Attualmente ospitiamo due progetti di residenza riconosciuti e con una considerazione a livello nazionale: una programmazione costante con una stagione sia per adulti che per bambini, un pubblico, una comunità intorno al nostro spazio con cui cerchiamo di alimentare il dialogo il più spesso possibile.
Così per il 2019 la situazione sembrava proseguire per la giusta strada. Dopo l’inizio della pandemia è difficile per noi capire a che punto ci troviamo. Speriamo però di superare questo momento. Le misure di supporto e di tutela da parte dello stato in questo periodo sono state minime e spesso solo sulla carta. Attualmente, ad esempio, in una sala con 65 posti possiamo andare in scena con un massimo di 22 spettatori, che sono davvero troppo pochi. È difficile cercare di trovare una ragione per tutto questo. La visibilità dei nostri spettacoli sta diminuendo e diventa difficile cercare di giustificare i nostri sforzi.

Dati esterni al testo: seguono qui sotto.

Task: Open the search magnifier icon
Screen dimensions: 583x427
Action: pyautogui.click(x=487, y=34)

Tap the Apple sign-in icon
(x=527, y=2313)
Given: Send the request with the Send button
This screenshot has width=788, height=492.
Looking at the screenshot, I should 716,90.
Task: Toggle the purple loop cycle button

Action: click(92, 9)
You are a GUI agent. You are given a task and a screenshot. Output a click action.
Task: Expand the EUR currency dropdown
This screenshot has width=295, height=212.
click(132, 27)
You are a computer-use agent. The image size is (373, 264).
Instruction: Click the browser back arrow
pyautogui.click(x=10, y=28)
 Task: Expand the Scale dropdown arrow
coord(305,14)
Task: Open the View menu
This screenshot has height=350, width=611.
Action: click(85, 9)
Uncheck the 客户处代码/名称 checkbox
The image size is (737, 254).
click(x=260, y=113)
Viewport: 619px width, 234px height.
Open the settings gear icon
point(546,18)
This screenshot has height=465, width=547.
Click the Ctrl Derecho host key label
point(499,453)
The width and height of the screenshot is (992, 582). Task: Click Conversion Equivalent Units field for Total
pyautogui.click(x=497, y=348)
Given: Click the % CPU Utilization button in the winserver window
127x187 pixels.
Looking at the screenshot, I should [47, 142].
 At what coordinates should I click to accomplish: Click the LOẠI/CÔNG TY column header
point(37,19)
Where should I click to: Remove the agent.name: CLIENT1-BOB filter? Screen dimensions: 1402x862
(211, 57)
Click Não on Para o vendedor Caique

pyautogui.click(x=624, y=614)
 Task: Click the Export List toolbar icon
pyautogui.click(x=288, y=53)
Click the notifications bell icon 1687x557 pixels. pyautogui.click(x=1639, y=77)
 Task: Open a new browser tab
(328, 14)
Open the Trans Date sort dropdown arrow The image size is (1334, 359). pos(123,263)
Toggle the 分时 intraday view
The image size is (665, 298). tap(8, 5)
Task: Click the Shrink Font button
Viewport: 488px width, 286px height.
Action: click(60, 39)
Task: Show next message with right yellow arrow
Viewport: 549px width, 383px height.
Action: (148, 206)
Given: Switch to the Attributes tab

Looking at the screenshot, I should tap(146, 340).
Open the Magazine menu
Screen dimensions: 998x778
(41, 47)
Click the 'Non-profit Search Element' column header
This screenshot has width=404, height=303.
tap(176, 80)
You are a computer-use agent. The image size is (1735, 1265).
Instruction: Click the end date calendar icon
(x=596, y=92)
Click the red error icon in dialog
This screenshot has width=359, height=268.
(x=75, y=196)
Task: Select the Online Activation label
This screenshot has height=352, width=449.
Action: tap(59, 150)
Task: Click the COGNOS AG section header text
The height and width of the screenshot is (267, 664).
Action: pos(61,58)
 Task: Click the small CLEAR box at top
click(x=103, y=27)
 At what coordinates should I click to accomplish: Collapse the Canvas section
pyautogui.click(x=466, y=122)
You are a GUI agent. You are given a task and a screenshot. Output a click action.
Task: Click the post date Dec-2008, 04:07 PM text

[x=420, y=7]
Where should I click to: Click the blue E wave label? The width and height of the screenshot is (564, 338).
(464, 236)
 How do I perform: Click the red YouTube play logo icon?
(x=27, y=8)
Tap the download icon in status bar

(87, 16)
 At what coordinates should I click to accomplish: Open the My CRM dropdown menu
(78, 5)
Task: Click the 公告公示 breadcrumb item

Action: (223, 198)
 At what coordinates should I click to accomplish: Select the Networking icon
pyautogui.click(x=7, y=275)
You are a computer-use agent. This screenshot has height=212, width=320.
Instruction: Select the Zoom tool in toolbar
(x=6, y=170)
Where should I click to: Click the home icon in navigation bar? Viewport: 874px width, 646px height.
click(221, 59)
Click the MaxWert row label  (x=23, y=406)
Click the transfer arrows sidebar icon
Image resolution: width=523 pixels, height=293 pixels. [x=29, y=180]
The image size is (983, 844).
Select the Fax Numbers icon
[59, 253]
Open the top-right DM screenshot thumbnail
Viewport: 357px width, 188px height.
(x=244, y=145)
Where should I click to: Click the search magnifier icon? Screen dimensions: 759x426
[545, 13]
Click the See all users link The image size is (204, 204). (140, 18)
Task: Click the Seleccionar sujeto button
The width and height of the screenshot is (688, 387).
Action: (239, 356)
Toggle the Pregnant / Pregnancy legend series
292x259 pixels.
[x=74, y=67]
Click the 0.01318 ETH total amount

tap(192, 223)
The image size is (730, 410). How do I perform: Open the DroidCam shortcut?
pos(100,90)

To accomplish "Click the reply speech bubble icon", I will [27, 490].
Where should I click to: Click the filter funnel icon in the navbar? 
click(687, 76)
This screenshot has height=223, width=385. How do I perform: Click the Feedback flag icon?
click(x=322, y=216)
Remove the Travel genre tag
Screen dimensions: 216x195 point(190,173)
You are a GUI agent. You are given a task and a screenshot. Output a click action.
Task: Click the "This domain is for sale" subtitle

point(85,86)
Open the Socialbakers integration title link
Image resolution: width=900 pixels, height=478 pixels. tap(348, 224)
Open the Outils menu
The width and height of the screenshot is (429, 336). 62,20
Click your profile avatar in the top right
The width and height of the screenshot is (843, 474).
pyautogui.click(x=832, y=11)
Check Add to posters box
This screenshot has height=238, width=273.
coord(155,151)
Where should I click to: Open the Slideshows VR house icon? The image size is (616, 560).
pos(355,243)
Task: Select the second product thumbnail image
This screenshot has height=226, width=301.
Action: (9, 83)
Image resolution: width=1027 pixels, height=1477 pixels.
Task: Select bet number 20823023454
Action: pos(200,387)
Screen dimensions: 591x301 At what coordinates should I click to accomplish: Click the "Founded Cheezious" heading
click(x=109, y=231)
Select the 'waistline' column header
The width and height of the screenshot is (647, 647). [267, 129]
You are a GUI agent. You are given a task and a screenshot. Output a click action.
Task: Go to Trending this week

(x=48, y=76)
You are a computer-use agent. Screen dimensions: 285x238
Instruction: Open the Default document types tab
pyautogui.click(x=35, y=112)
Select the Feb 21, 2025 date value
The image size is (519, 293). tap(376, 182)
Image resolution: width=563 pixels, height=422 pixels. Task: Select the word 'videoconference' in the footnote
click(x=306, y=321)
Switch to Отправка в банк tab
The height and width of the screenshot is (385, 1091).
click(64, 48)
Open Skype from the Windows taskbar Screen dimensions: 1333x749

Gli affitti si stanno alzando e i costi per il mantenimento di uno spazio culturale sono cresciuti nettamente. La nostra città sembra diventare sempre meno sostenibile e vivibile, ha smesso di essere alla portata di tutti. Il settore delle nuove tecnologie è esploso e tutto ormai sembra progettato in funzione di questa realtà e per il guadagno dello stesso. Nessuno sembra tuttavia realmente preoccupato per le conseguenze di una dinamica del genere. Non puoi sopravvivere qui? Vai via. Questo tipo di mentalità appartiene anche all’amministrazione pubblica: Non sei in grado di risolvere i tuoi problemi? Chiudi. Si potrebbe dire che siamo ai limiti del cinismo, nonostante per molto tempo l’attrazione principale di questa città sia sempre stata la vita culturale.

L’impianto scenico di (In)corect è un microcosmo fatto di strati, accumulazioni e emulsioni fra meccanismi di comunicazione e linguaggi differenti. La quantità di oggetti in scena cresce in un generoso accumulo, sul palco gli attori sono alchimisti e artigiani. Come è nata l’idea di lavorare in questo modo?

Leta Popescu: Se c’è una cosa che amo particolarmente del teatro è la sua somiglianza con un parco giochi. Per questo motivo tendiamo a giocare molto con le convenzioni teatrali e i meccanismi scenici. Spesso sono più interessata in come si possa risolvere un testo, piuttosto che alla storia in sé. Per me il periodo di prove, è un momento di gioco, un laboratorio. Nel caso di (IN)CORRECT ho scelto di mostrare questo laboratorio al pubblico. Credo sia decisamente più forte e più poetico vedere questo momento di laboratorio, piuttosto che nasconderlo e mostrarne solo il risultato. Insieme alla scenografa Lucia Mărneanu siamo partite dai colori e dall’estetica dei dipinti di David Hockney e abbiamo poi deciso di aggiungere, strato dopo strato, gli ingredienti del teatro.Gli attori iniziano lo spettacolo con il copione in mano e le luci di sala accese, poi arrivano i personaggi, poi le luci, poi meccanismi semplici (il fumo, gli effetti sonori, le proiezioni video), e alla fine un elemento molto spettacolare, il costume da rana. Ho scelto questo tipo di estetica perché ricorda una radiografia. Se ne può vedere lo scheletro, e a mio avviso, questo è collegato alle tematiche del testo, una radiografia delle nostre famiglie. Al tempo stesso si tratta di un omaggio al teatro e ai suoi meccanismi, obiettivo che cerco di raggiungere in ogni mio spettacolo.